Procrastination Post

So I am sure some of you are anxiously awaiting the "After Shots" of our amazing new apartment, unfortunately I am also looking forward to the time when "After Shots" can be taken with great anticipation. Right now we are still living amongst chaos and mess and boxes, so we will all have to wait a little longer for those pictures. We have all the rooms painted (except the bathroom, but that is a project for another time) and it looks GREAT. I am especially in love with the kitchen color. The place, upon closer inspection, was pretty filthy when we moved in, so it did not help that we had to clean clean clean before we could do anything. Fortunately my mom was here, and on a cleaning mission, and anyone who knows my mom knows what can be accomplished when she has "a mission." It's powerful stuff. 

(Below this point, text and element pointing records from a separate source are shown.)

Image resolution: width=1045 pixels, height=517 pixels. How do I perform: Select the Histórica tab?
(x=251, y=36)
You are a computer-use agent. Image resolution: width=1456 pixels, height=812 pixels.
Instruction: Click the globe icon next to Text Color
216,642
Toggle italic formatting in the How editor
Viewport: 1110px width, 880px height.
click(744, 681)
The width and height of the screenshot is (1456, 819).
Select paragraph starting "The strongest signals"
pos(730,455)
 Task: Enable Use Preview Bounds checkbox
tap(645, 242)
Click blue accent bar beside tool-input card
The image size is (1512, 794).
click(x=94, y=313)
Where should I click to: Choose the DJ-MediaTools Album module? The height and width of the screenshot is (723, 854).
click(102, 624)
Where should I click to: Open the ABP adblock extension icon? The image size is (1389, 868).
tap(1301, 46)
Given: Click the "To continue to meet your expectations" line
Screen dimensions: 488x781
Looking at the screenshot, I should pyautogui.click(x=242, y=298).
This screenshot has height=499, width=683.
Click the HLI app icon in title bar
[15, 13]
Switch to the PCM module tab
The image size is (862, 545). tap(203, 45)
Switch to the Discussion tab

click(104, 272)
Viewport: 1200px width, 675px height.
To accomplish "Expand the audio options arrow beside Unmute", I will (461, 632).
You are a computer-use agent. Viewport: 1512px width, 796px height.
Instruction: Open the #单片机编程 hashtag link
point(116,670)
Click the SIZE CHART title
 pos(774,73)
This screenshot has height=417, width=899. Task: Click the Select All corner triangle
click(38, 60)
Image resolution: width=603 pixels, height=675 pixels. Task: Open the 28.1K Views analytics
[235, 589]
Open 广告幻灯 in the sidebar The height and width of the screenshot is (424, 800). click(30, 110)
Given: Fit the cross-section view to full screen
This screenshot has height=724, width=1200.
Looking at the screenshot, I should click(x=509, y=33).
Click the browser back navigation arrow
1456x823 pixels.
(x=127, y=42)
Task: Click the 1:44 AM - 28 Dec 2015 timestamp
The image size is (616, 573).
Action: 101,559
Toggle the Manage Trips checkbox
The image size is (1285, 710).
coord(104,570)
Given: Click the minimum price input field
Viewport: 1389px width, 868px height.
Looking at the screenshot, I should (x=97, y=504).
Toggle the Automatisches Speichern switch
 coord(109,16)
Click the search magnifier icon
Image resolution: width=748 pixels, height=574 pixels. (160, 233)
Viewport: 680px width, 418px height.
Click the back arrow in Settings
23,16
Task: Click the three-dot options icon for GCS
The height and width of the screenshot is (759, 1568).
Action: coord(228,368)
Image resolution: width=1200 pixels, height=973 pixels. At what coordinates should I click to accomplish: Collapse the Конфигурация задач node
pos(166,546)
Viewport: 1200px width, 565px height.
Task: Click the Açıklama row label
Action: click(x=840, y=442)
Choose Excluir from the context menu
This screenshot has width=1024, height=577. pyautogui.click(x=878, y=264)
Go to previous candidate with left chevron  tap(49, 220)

Ok, so in order to mollify my many adoring fans/family members (who may turn into zombie-like roving hordes if I do not post pictures) here are some pictures of our "last supper" in the old place. Yes it is tomato season, they are cheap and ripe, and bacon is always in season, and this means BLTs!!!! And what more perfect to go with your scrumptious and seasonal BLTs than some very reasonably priced brussel sprouts from Trader Joes that you can cook right up in the left over bacon grease. It's like a match made in heven. 
Alrighty, everyone knows how to make BLTs (I hope) but in case you don't, the ingredients are:
-bacon (not too crispy if you are like me)
-tomato (we had heirlooms at $2.99/lb. yes please!)
-mayonaise (if you like miracle whip just don't tell me because I will respect you less)
-bread (toasted of course)
Most of the ingredients are right there in the name, so it's pretty hard to forget. Brussel sprouts are also few ingredients (brussels, bacon fat, salt, pepper) but are finicky little things. So many people dislike brussel sprouts because they were made the way that makes them taste horrible, and for a long time that was me. Then I worked at Winslow's Home in St Louis and their brussels were green and fresh with crisped edges, not mushy and bitter. They said the secret was blanching the brussels, that keeps them green, but that seems like far too much work. I tried to replicate at thanksgiving 2009, but put them in the oven to keep warm while everything else finished and they were ruined. This time I know better. Med-high heat, don't stir too often (the burned parts kinda caramelize and they are the best), don't cook too long, and eat right away. I wasn't sure if these puppies would get weird in the fridge over night, so I ate them all (Nathan helped) and that was A LOT of brussel sprouts. But look how pretty!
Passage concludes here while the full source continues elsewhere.